WORK TO COMPLETE:
Down to the last line, reproduce the data that follows, but skip the pictures.

[Stored data entries]
..........

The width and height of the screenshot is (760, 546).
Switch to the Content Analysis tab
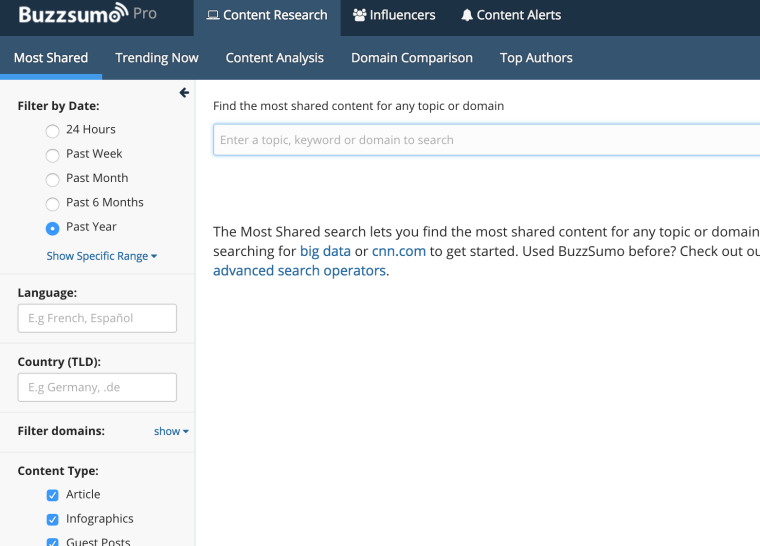click(275, 58)
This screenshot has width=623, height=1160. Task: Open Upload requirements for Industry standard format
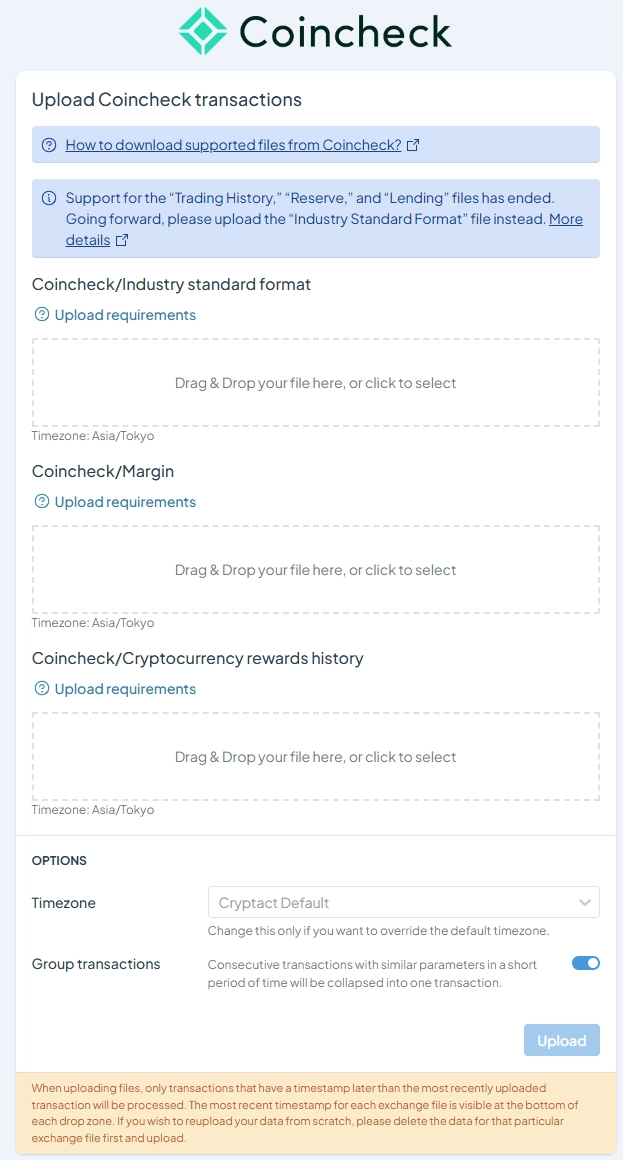(x=125, y=315)
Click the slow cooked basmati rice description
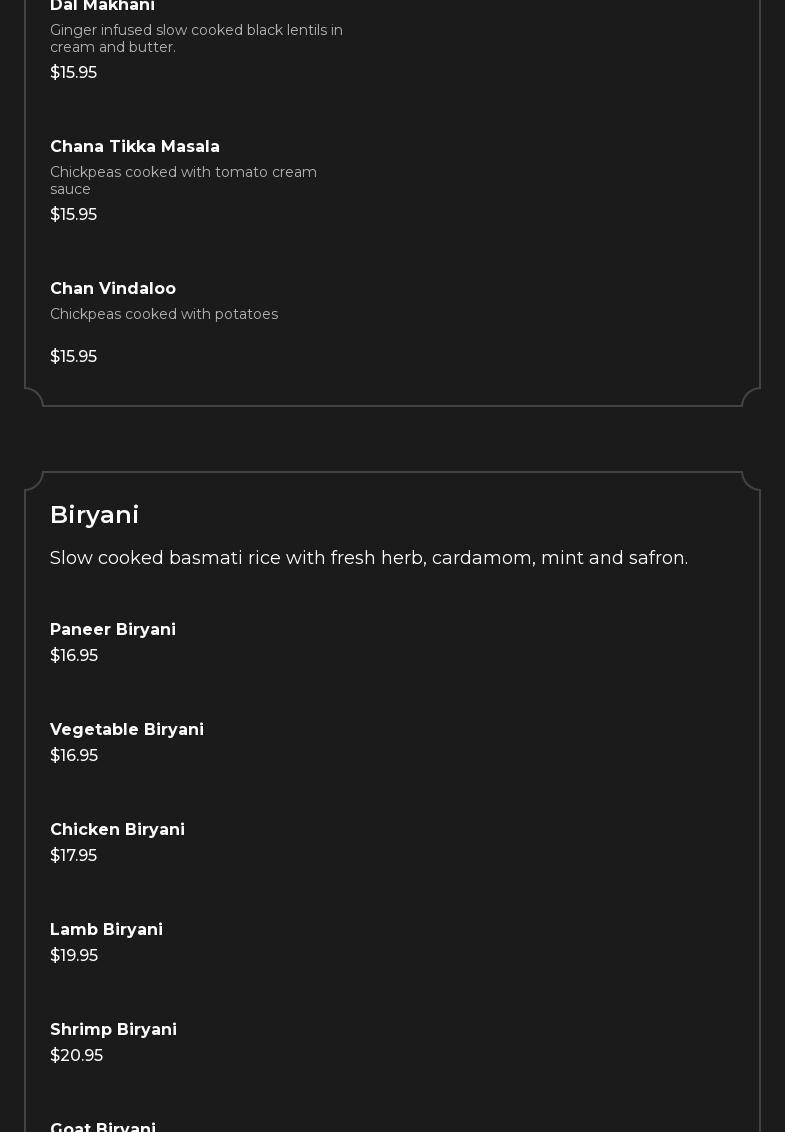 click(369, 558)
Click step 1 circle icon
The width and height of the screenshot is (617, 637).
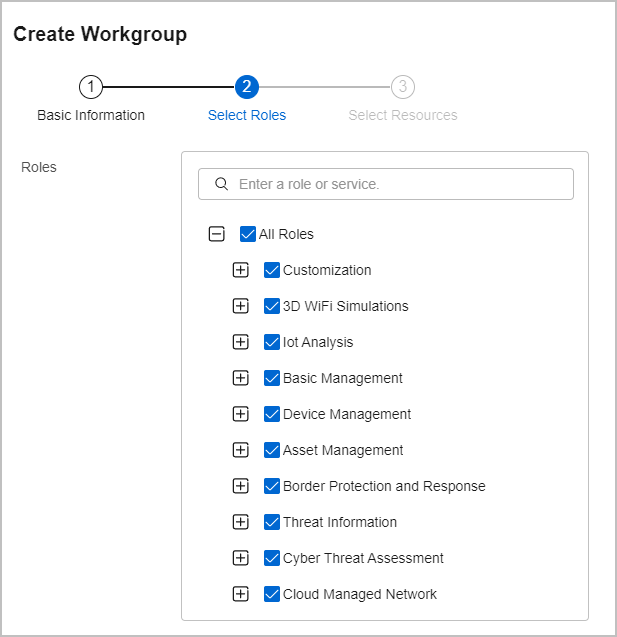pos(91,87)
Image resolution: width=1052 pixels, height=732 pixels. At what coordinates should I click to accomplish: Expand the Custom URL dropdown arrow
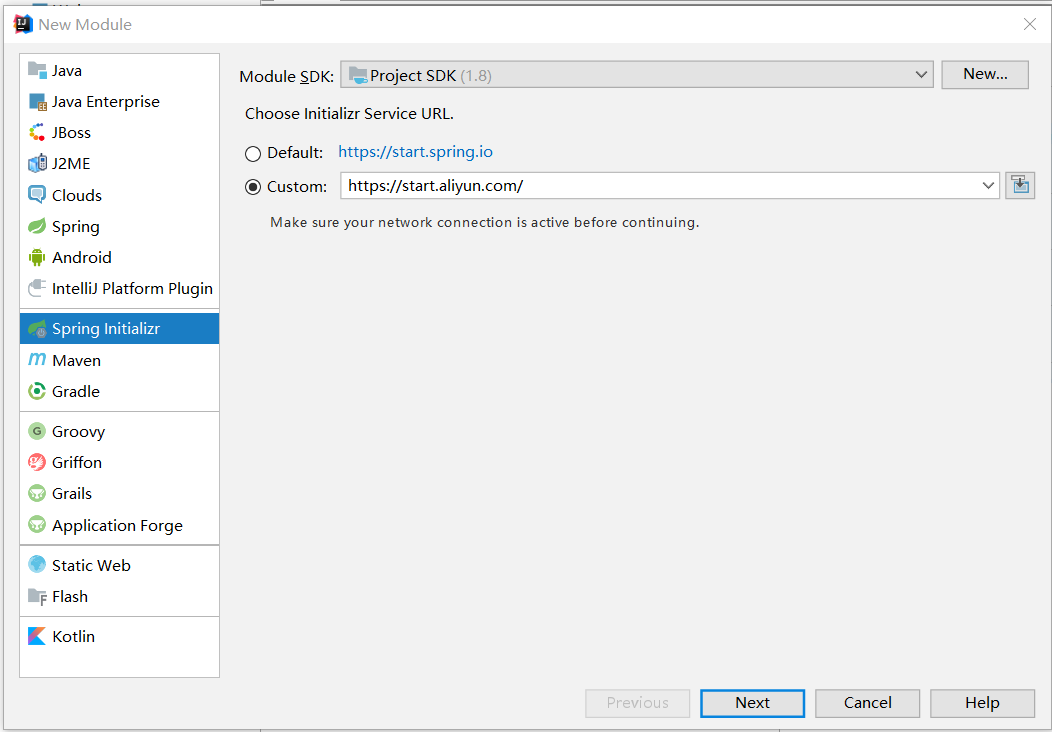click(988, 186)
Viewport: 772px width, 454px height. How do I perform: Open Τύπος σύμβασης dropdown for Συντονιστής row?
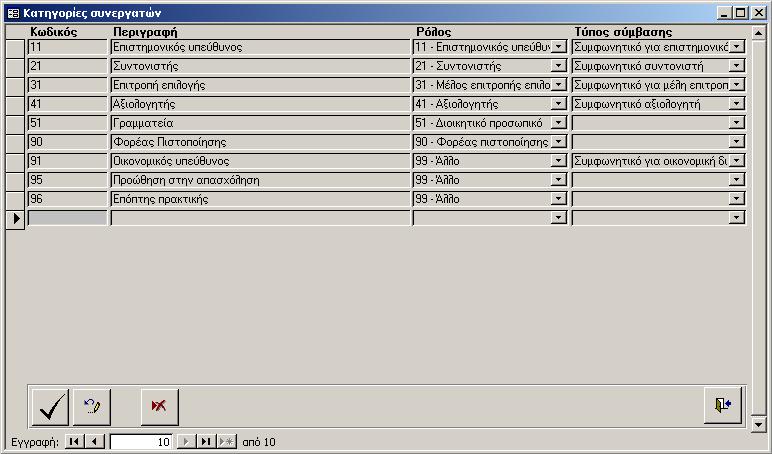(x=737, y=66)
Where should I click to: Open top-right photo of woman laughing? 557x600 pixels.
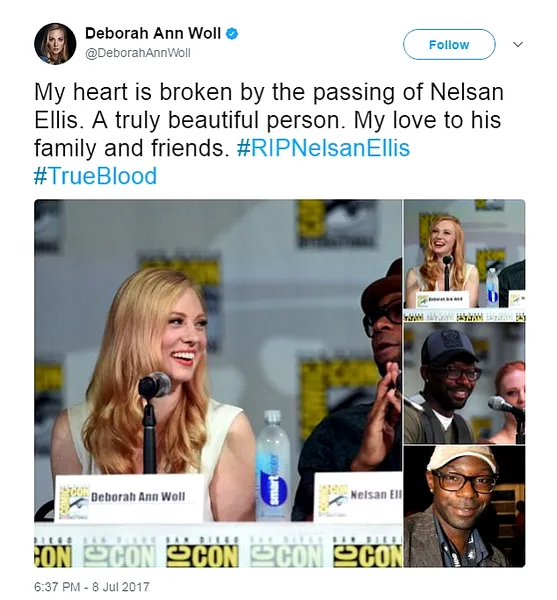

..........

TASK ANSWER:
The width and height of the screenshot is (760, 546).
Switch to the Content Analysis tab
click(275, 58)
This screenshot has width=623, height=1160. Task: Open Upload requirements for Industry standard format
(x=125, y=315)
Click the slow cooked basmati rice description
 click(369, 558)
Click step 1 circle icon
The width and height of the screenshot is (617, 637).
pos(91,87)
Image resolution: width=1052 pixels, height=732 pixels. At what coordinates should I click to accomplish: Expand the Custom URL dropdown arrow
click(988, 186)
Viewport: 772px width, 454px height. How do I perform: Open Τύπος σύμβασης dropdown for Συντονιστής row?
(x=737, y=66)
Where should I click to: Open top-right photo of woman laughing? 557x600 pixels.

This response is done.